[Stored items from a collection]
● ● ● ●

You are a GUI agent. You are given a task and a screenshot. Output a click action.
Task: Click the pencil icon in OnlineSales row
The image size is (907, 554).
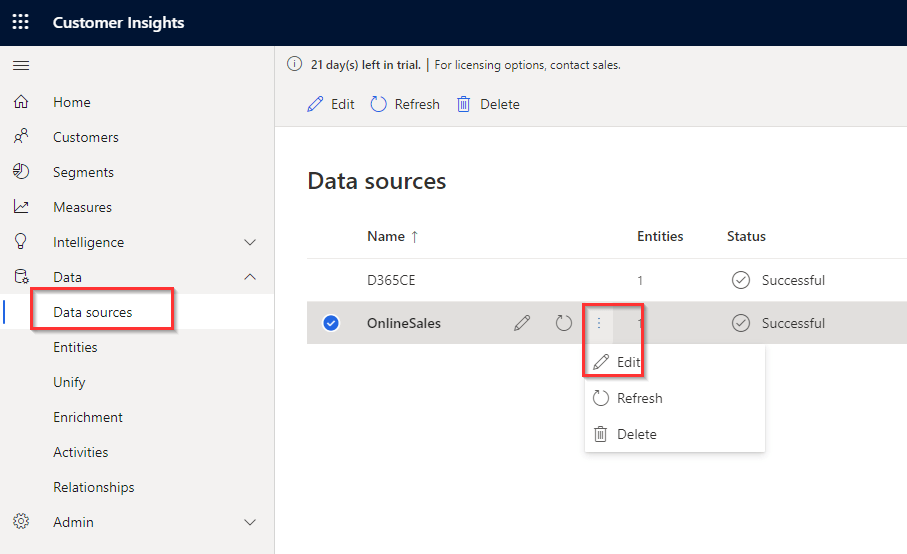[522, 323]
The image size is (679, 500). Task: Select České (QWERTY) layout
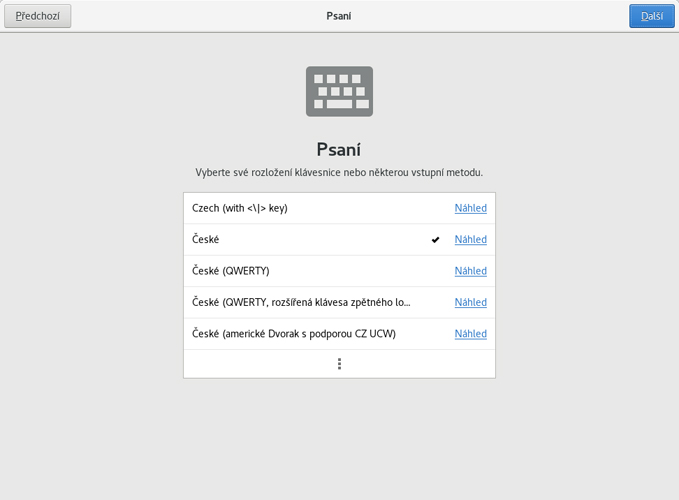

● ● ● ●

**ACTIVITY**: Would you print, exactly as they appear, the lines from the line with "The image size is (907, 554)." through the end of the entries above, leaving out the pictures?

**OUTPUT OF THE TASK**:
The image size is (907, 554).
[522, 323]
The image size is (679, 500). Task: Select České (QWERTY) layout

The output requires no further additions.